Мы притормозили у мусорных баков, огороженных с трех сторон листами крашеного железа. Больших прямоугольных ящиков мятного оттенка (каждый сезон здесь ставили новые баки, а цвет выбирали жители поселка всеобщим голосованием) насчитывалось около пятнадцати.
Баки должны были опустошить только утром, так что половину из них уже доверху набили мусором. На углах баков были расставлены старый утюг, трехлитровая банка с лечо сомнительного оттенка, упаковка плесневелого винегрета из супермаркета, советский набор терок в прозрачной пластиковой коробке, кулек с арбузными корками и пустая бутылка из-под воды.
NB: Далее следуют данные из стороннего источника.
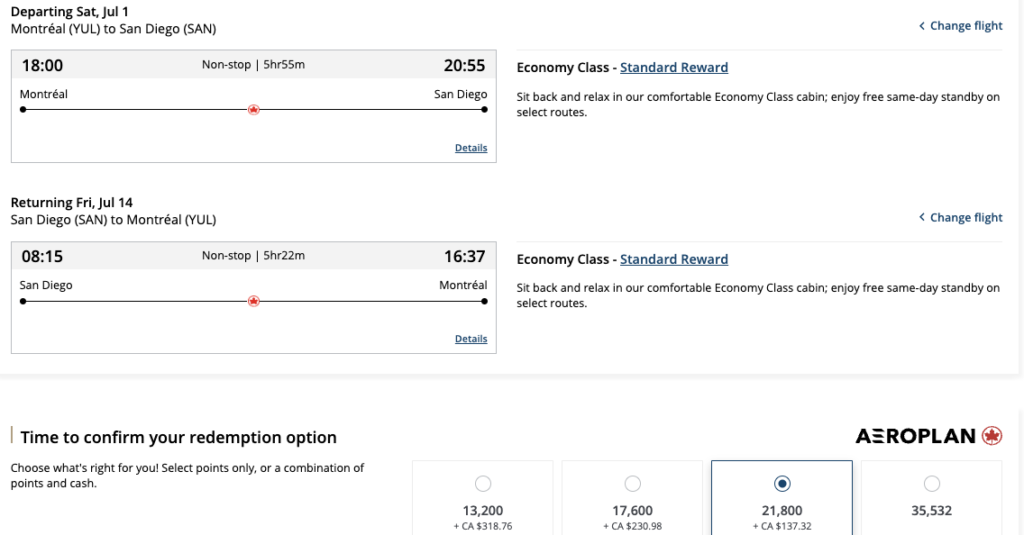Screen dimensions: 1024x535
Task: Click the Aeroplan red maple leaf roundel
Action: [992, 436]
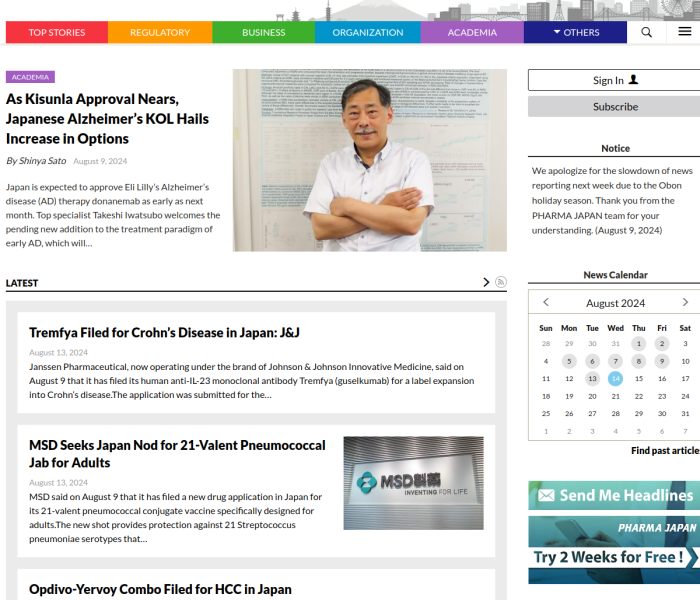Click the Subscribe button
The image size is (700, 600).
pyautogui.click(x=614, y=107)
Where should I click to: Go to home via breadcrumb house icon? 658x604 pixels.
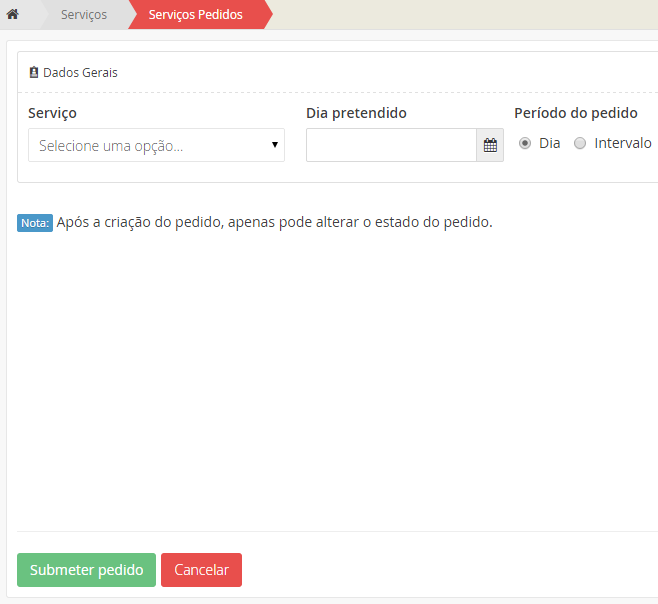(x=13, y=14)
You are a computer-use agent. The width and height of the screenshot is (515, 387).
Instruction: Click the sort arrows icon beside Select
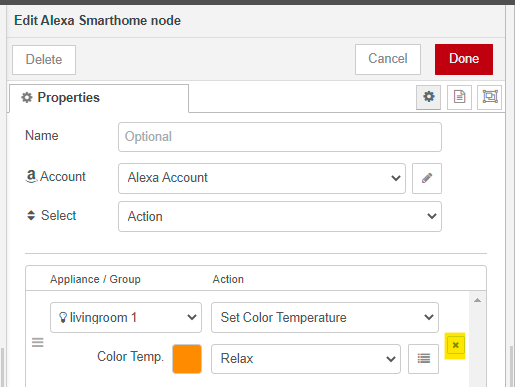point(31,215)
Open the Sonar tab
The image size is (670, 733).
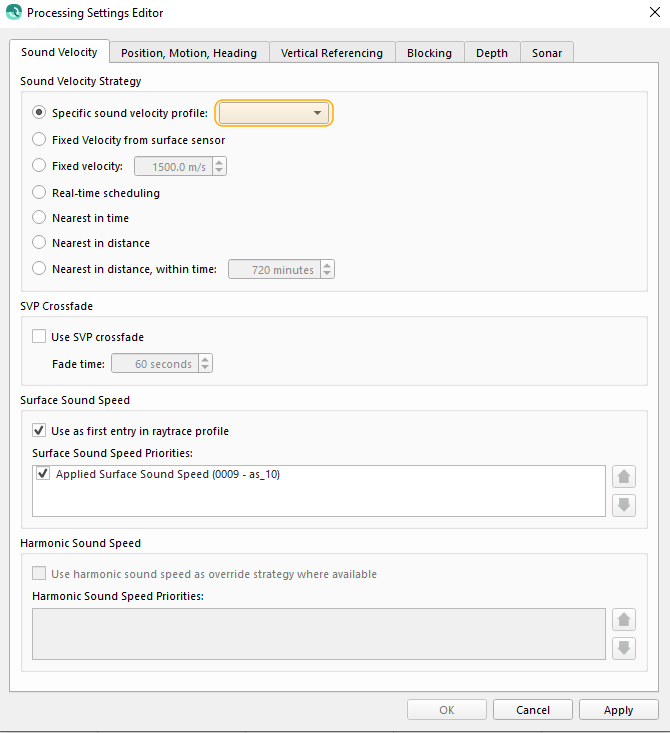click(x=546, y=53)
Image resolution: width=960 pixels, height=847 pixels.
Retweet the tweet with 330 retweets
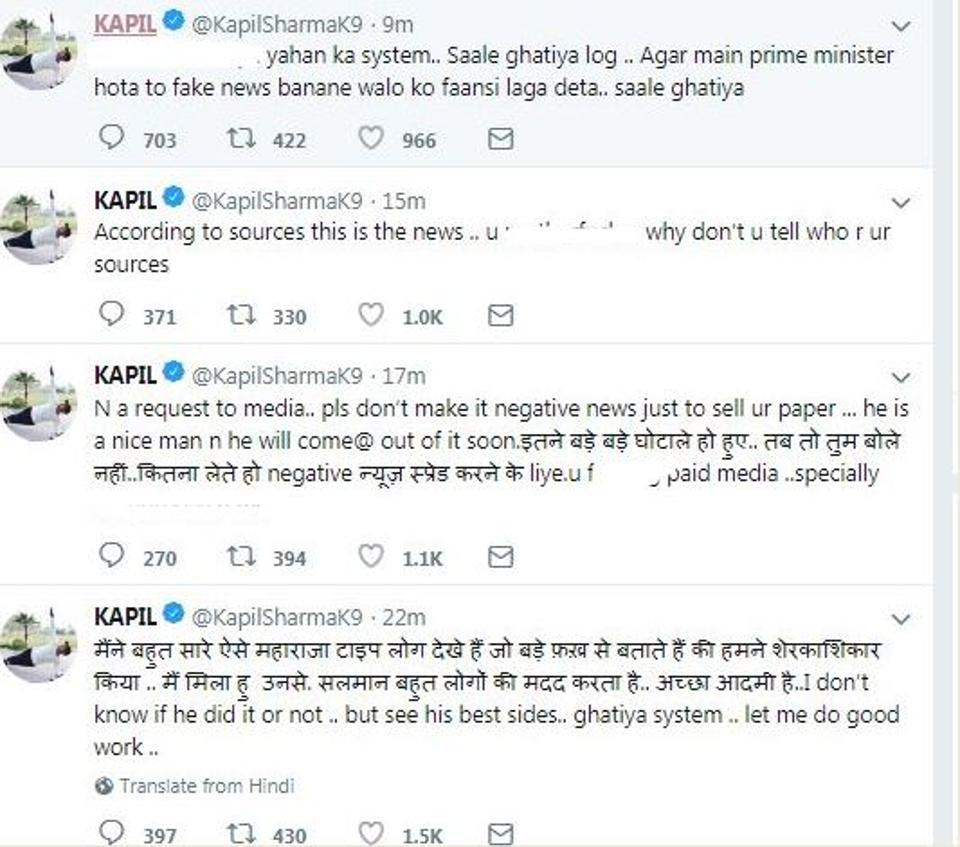[241, 315]
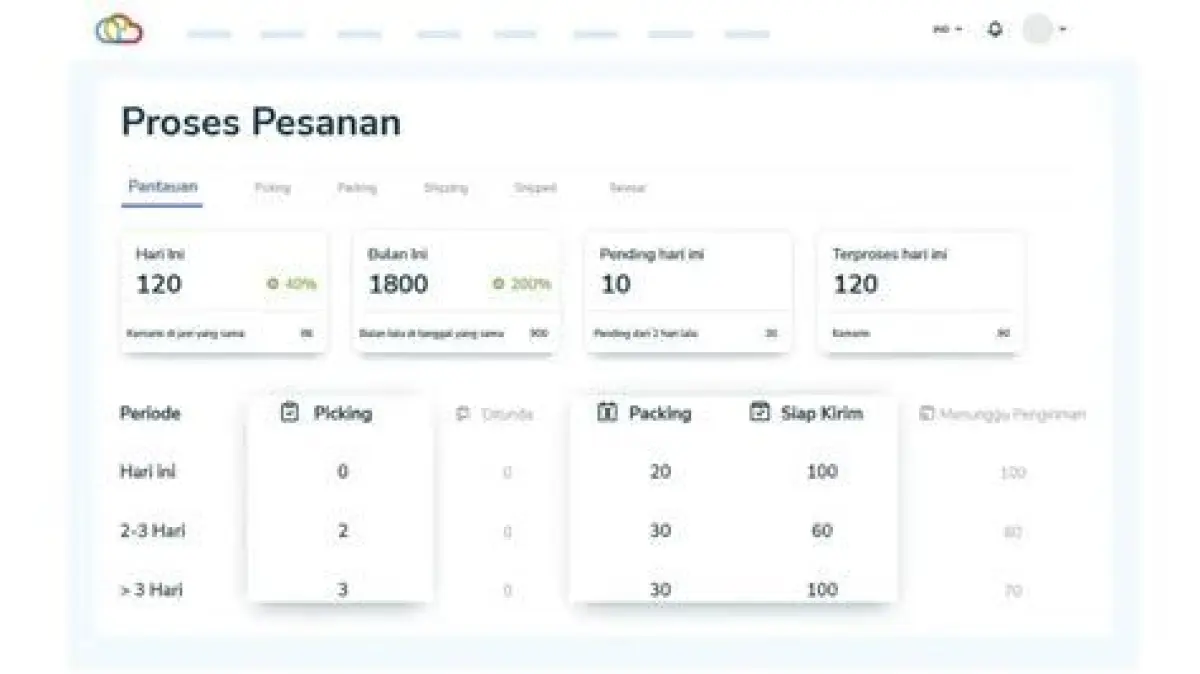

Нам под ноги выкатилась стеклянная бутылка. Я наступил на нее, чтобы рассмотреть черно-белую этикетку. Pierre Gimonnet & Fils, дорогое терруарное шампанское, которым здесь многие полоскали рот после ужина.
Мимо нас, хлестнув чем-то по ногам, дала стрекача загадочная пушистая тень размером с ребенка.
На самом дальнем баке, прямо поверх разноцветных пахучих мешков, развалился странного вида мужчина. Под голову он приспособил свернутый в рулон коврик для туалета и так блаженно щурился в свете фонарей, как будто это была не помойка, а пляж где-нибудь в Таиланде.
На тощих ногах его болтались «оксфорды» размера на два больше нужного, коричневые и замшевые в прошлой жизни. Вельветовые бордовые брюки в нескольких местах проела моль, а ворот светло-голубой батистовой рубашки был в дырках от сигарет. Бежевый бархатный пиджак покрывали разводы фиолетового цвета, скорее всего, от вина.